Your answer must consist of exactly the lines below, starting with the line with "The image size is (909, 711)." and going on through the line with "You are a computer-use agent. The width", and nothing else.

---------- Given records

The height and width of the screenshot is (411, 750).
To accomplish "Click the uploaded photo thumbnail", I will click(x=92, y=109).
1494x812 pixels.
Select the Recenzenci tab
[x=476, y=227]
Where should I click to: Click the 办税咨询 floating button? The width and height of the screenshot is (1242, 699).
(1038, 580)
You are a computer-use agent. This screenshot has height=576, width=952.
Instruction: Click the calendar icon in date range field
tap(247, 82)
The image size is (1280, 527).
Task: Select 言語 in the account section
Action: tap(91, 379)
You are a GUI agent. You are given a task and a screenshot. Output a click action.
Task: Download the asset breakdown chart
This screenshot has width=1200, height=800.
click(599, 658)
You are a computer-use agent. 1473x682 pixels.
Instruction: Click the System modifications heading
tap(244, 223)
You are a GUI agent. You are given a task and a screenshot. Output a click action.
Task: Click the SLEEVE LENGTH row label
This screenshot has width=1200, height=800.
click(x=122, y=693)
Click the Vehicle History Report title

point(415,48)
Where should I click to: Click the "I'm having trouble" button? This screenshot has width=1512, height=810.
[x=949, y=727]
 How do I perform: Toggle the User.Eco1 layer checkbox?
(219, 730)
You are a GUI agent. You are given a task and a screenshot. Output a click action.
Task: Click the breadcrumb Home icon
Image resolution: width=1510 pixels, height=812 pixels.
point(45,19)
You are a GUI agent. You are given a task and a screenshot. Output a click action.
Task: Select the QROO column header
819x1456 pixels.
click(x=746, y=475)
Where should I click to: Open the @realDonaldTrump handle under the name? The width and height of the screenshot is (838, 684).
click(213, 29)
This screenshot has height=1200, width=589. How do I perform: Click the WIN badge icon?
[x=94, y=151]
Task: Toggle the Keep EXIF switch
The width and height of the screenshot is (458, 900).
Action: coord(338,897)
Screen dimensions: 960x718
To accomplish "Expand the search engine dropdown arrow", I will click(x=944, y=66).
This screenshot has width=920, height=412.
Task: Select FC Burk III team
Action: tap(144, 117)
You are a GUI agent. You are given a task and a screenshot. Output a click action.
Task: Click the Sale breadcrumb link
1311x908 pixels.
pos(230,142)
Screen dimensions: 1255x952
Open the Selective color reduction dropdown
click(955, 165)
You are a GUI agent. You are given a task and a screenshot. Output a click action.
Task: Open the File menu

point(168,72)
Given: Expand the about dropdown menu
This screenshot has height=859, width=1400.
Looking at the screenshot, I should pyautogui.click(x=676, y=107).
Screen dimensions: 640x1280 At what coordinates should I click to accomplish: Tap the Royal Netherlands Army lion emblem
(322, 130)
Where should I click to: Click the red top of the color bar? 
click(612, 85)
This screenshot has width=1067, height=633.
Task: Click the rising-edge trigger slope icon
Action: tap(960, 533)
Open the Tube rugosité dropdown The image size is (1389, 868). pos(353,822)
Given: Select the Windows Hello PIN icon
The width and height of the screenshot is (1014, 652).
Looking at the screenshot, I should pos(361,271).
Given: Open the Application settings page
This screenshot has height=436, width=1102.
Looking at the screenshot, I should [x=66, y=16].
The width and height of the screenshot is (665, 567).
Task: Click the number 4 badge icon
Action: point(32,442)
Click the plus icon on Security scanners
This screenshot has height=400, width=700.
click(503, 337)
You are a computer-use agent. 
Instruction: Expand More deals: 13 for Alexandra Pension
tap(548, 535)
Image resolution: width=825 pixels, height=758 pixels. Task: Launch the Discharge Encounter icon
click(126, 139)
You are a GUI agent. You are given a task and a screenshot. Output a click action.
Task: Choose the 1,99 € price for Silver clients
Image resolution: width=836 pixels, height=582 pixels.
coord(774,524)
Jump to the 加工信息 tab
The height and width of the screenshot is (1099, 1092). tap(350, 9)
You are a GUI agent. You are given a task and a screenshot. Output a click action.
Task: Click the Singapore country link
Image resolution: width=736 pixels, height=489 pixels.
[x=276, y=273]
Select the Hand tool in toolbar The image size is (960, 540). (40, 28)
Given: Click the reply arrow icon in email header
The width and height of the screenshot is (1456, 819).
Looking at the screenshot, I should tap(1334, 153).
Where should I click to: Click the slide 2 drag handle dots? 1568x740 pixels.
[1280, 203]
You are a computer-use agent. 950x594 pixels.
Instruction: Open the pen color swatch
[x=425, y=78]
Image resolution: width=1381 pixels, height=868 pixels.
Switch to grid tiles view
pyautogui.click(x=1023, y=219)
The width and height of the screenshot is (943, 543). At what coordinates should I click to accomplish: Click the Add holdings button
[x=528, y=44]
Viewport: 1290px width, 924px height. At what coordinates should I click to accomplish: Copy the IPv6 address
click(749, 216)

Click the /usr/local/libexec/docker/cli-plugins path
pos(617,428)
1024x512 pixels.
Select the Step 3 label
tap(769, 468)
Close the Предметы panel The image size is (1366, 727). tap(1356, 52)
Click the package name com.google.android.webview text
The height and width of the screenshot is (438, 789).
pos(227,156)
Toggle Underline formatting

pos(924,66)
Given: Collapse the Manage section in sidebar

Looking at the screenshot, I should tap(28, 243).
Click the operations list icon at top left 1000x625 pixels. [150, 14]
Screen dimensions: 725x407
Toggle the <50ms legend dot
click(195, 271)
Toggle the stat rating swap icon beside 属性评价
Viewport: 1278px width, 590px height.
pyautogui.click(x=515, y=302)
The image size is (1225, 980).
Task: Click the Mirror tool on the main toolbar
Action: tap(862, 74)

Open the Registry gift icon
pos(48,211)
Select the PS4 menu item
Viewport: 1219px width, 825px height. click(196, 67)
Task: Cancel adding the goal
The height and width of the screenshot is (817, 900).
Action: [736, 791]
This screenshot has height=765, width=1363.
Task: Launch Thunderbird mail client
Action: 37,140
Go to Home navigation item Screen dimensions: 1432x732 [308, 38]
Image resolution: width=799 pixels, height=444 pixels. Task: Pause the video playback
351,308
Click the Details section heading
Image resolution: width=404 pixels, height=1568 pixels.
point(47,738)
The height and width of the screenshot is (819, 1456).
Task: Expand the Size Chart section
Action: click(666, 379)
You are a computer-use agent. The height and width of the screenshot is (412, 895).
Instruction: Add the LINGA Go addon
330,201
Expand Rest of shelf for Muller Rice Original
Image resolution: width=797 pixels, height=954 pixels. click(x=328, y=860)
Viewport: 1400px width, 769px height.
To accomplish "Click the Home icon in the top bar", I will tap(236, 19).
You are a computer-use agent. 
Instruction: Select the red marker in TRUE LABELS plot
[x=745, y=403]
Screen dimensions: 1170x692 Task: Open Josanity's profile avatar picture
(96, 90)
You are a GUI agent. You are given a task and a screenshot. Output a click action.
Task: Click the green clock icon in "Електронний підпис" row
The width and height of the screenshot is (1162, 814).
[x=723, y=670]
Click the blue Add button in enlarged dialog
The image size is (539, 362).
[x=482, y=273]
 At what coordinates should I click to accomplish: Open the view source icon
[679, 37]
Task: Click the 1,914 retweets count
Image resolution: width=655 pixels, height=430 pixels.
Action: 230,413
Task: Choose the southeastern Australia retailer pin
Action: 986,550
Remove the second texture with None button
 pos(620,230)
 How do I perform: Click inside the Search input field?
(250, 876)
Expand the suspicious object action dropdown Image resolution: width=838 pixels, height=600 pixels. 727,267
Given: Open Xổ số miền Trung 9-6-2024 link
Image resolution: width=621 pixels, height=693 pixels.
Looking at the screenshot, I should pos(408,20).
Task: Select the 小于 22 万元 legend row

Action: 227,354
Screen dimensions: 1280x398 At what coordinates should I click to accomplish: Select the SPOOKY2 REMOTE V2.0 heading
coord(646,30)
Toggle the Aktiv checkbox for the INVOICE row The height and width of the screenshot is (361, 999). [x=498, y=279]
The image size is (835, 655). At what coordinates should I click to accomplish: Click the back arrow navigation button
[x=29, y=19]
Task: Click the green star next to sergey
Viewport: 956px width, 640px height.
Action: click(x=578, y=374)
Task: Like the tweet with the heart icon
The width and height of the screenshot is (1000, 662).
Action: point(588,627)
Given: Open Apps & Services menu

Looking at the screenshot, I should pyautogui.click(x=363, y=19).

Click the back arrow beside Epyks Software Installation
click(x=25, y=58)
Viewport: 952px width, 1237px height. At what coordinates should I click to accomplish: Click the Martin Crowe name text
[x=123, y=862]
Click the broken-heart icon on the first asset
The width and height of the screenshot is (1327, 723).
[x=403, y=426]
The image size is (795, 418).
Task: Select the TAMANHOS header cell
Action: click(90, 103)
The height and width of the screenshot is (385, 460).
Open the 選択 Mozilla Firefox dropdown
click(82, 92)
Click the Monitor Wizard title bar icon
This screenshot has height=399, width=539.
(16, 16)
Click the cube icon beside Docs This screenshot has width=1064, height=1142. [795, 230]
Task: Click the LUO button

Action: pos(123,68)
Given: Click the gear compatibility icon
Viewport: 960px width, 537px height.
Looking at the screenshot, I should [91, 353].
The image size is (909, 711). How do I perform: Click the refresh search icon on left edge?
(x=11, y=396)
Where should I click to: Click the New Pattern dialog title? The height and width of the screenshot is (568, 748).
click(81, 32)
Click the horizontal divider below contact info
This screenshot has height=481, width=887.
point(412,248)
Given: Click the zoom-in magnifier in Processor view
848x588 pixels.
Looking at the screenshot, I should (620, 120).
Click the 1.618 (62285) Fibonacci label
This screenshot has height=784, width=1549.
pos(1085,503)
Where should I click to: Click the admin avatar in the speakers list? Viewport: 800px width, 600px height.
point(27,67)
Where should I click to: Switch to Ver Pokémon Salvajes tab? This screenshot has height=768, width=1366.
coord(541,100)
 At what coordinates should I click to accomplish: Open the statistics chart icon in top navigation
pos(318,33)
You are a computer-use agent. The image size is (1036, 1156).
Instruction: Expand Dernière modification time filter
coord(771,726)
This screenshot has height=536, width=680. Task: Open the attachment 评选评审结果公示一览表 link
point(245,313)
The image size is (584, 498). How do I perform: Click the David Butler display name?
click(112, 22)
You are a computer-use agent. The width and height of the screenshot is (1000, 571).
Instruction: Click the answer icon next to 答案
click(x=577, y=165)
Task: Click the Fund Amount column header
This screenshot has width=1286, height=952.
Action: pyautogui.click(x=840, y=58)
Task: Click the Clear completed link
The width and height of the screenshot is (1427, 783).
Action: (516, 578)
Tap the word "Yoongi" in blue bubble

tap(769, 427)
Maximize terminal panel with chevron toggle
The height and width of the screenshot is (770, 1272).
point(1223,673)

--------------------

- [Output]
The image size is (909, 711). How do I perform: Click the refresh search icon on left edge?
(x=11, y=396)
Where should I click to: Click the New Pattern dialog title? The height and width of the screenshot is (568, 748).
click(81, 32)
Click the horizontal divider below contact info
This screenshot has height=481, width=887.
point(412,248)
Given: Click the zoom-in magnifier in Processor view
848x588 pixels.
Looking at the screenshot, I should (620, 120).
Click the 1.618 (62285) Fibonacci label
This screenshot has height=784, width=1549.
pos(1085,503)
Where should I click to: Click the admin avatar in the speakers list? Viewport: 800px width, 600px height.
point(27,67)
Where should I click to: Switch to Ver Pokémon Salvajes tab? This screenshot has height=768, width=1366.
coord(541,100)
 At what coordinates should I click to accomplish: Open the statistics chart icon in top navigation
pos(318,33)
You are a computer-use agent. The image size is (1036, 1156).
Instruction: Expand Dernière modification time filter
coord(771,726)
This screenshot has height=536, width=680. Task: Open the attachment 评选评审结果公示一览表 link
point(245,313)
The image size is (584, 498). How do I perform: Click the David Butler display name?
click(112, 22)
You are a computer-use agent. The width and height of the screenshot is (1000, 571).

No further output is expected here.